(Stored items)
====================

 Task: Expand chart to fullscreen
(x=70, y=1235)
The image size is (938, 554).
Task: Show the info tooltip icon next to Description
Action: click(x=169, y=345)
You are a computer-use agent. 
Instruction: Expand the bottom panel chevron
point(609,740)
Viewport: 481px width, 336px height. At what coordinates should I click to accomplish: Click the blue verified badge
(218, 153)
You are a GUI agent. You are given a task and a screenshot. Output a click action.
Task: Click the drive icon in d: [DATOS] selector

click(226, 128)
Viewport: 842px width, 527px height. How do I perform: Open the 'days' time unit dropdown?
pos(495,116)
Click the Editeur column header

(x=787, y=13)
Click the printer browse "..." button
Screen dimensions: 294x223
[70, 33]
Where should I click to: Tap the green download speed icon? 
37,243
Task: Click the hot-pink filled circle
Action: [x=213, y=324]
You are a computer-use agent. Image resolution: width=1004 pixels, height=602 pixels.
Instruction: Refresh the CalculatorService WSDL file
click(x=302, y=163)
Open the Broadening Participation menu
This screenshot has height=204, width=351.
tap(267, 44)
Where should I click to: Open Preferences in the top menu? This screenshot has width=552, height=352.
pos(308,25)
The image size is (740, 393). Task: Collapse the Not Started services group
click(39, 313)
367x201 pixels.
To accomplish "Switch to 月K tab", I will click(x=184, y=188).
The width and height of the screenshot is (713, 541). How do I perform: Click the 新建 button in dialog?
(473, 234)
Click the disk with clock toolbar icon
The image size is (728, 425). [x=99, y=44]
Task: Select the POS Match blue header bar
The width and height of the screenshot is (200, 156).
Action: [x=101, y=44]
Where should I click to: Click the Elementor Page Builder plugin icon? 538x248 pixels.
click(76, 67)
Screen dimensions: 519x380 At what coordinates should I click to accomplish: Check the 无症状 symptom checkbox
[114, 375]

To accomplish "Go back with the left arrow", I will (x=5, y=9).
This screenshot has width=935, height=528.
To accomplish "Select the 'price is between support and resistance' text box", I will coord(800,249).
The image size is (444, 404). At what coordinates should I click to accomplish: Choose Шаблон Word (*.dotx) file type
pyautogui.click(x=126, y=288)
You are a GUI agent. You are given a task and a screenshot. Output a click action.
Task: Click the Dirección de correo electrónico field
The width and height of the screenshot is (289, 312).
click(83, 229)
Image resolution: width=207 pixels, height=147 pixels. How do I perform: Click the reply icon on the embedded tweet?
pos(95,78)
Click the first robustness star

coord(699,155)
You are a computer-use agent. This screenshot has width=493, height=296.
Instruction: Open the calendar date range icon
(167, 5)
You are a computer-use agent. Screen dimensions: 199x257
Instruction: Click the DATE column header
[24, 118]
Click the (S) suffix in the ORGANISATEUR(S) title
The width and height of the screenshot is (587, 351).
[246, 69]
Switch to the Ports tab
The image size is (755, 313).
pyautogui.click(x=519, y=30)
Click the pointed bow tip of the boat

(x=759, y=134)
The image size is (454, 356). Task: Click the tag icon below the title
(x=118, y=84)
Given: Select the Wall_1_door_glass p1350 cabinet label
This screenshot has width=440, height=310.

====================

▶ **Description of the task**
Please give an exact copy of every entry.

▶ **Response area**
 Task: Expand chart to fullscreen
(x=70, y=1235)
The image size is (938, 554).
Task: Show the info tooltip icon next to Description
Action: click(x=169, y=345)
You are a computer-use agent. 
Instruction: Expand the bottom panel chevron
point(609,740)
Viewport: 481px width, 336px height. At what coordinates should I click to accomplish: Click the blue verified badge
(218, 153)
You are a GUI agent. You are given a task and a screenshot. Output a click action.
Task: Click the drive icon in d: [DATOS] selector

click(226, 128)
Viewport: 842px width, 527px height. How do I perform: Open the 'days' time unit dropdown?
pos(495,116)
Click the Editeur column header

(x=787, y=13)
Click the printer browse "..." button
Screen dimensions: 294x223
[70, 33]
Where should I click to: Tap the green download speed icon? 
37,243
Task: Click the hot-pink filled circle
Action: [x=213, y=324]
You are a computer-use agent. Image resolution: width=1004 pixels, height=602 pixels.
Instruction: Refresh the CalculatorService WSDL file
click(x=302, y=163)
Open the Broadening Participation menu
This screenshot has height=204, width=351.
tap(267, 44)
Where should I click to: Open Preferences in the top menu? This screenshot has width=552, height=352.
pos(308,25)
The image size is (740, 393). Task: Collapse the Not Started services group
click(39, 313)
367x201 pixels.
To accomplish "Switch to 月K tab", I will click(x=184, y=188).
The width and height of the screenshot is (713, 541). How do I perform: Click the 新建 button in dialog?
(473, 234)
Click the disk with clock toolbar icon
The image size is (728, 425). [x=99, y=44]
Task: Select the POS Match blue header bar
The width and height of the screenshot is (200, 156).
Action: [x=101, y=44]
Where should I click to: Click the Elementor Page Builder plugin icon? 538x248 pixels.
click(76, 67)
Screen dimensions: 519x380 At what coordinates should I click to accomplish: Check the 无症状 symptom checkbox
[114, 375]

To accomplish "Go back with the left arrow", I will (x=5, y=9).
This screenshot has width=935, height=528.
To accomplish "Select the 'price is between support and resistance' text box", I will coord(800,249).
The image size is (444, 404). At what coordinates should I click to accomplish: Choose Шаблон Word (*.dotx) file type
pyautogui.click(x=126, y=288)
You are a GUI agent. You are given a task and a screenshot. Output a click action.
Task: Click the Dirección de correo electrónico field
The width and height of the screenshot is (289, 312).
click(83, 229)
Image resolution: width=207 pixels, height=147 pixels. How do I perform: Click the reply icon on the embedded tweet?
pos(95,78)
Click the first robustness star

coord(699,155)
You are a computer-use agent. This screenshot has width=493, height=296.
Instruction: Open the calendar date range icon
(167, 5)
You are a computer-use agent. Screen dimensions: 199x257
Instruction: Click the DATE column header
[24, 118]
Click the (S) suffix in the ORGANISATEUR(S) title
The width and height of the screenshot is (587, 351).
[246, 69]
Switch to the Ports tab
The image size is (755, 313).
pyautogui.click(x=519, y=30)
Click the pointed bow tip of the boat

(x=759, y=134)
The image size is (454, 356). Task: Click the tag icon below the title
(x=118, y=84)
Given: Select the Wall_1_door_glass p1350 cabinet label
This screenshot has width=440, height=310.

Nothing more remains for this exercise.